Aquel día de Acción de Gracias en Casa Tochan, Cirio Hernández se encontró con un niño pequeño de 13 años cuyos padres venezolanos dejaban ahí mientras salían a trabajar en espera de la cita del CBP One para pedir asilo. “Nos contaba que vio muchos muertos que se llevaba el río en el cruce peligroso del Darién y yo pensaba que un niño no debería estar sufriendo eso”. 

FILANTROPÍA BINACIONAL

El gasto de alimentación que New Comienzos canailza de los subsidios de EE.UU. a México beneficia a 100 personas cada 30 días, pero la idea es que el proyecto crezca, detalla Ana Estrada. “Estamos logrando que nos den alrededor de mil dólares cada mes y nosotros gastamos entre 100 y 200 pesos por paquete, entonces podríamos ayudar a 1,000 personas”.

Una vez que se obtiene el recurso, se canaliza al proyecto individual de Cirio Hernández y él hace toda la logística: el contacto con los albergues y la comunidad de voluntarios para que se presenten a entregarlos. 

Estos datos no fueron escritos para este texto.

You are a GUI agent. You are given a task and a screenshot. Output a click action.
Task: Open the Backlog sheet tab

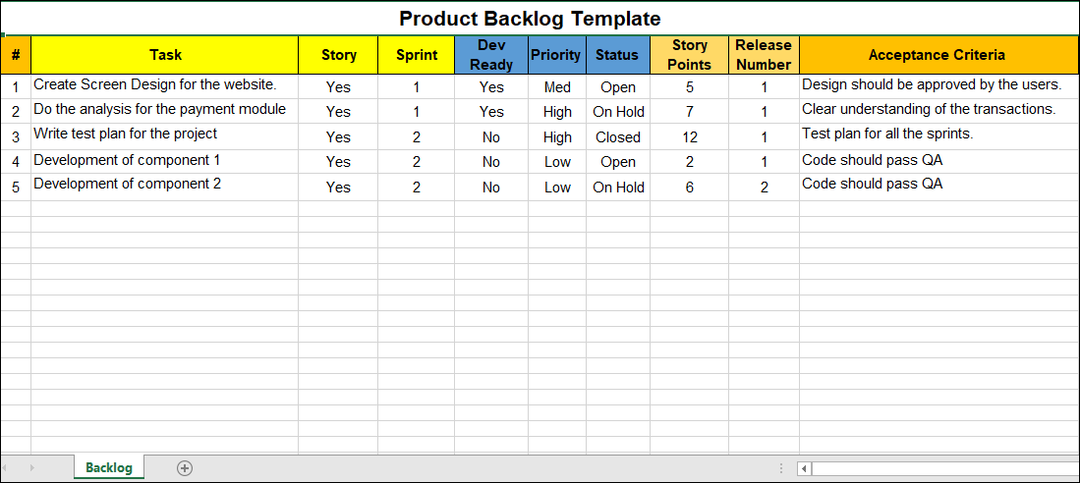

El esquema ha funcionado de manera efectiva. Para enero de 2024, la organización dará un curso de capacitación para entrenar a los repatriados y que éstos puedan obtener los recursos de Estados Unidos y enfocarse en las causas de filantropía en la comunidad en México que el otro país expulsó. Nada se pierde, todo se transforma.